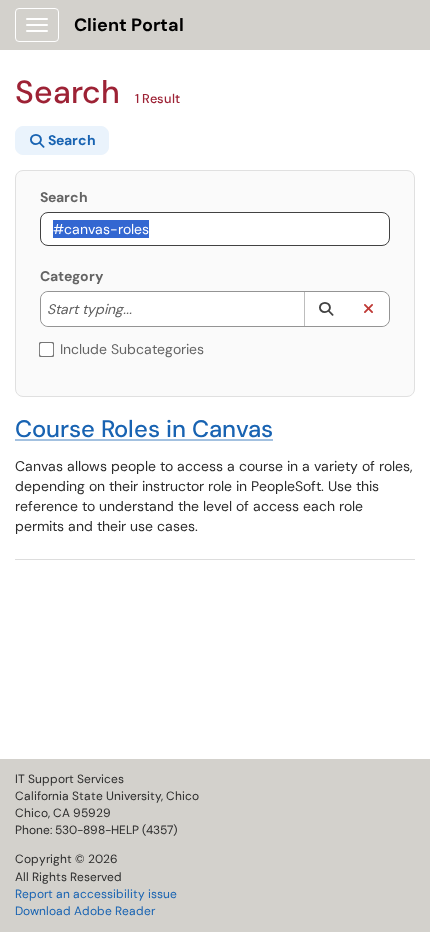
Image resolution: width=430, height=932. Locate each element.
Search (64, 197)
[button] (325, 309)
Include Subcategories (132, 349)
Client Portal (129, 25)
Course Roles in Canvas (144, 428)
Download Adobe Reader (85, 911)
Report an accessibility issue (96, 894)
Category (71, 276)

# # # # #

Once the pictures have been removed, reproduce each line of the material above exactly.

■ **Answer below**
Image resolution: width=430, height=932. Locate each element.
Search (64, 197)
[button] (325, 309)
Include Subcategories (132, 349)
Client Portal (129, 25)
Course Roles in Canvas (144, 428)
Download Adobe Reader (85, 911)
Report an accessibility issue (96, 894)
Category (71, 276)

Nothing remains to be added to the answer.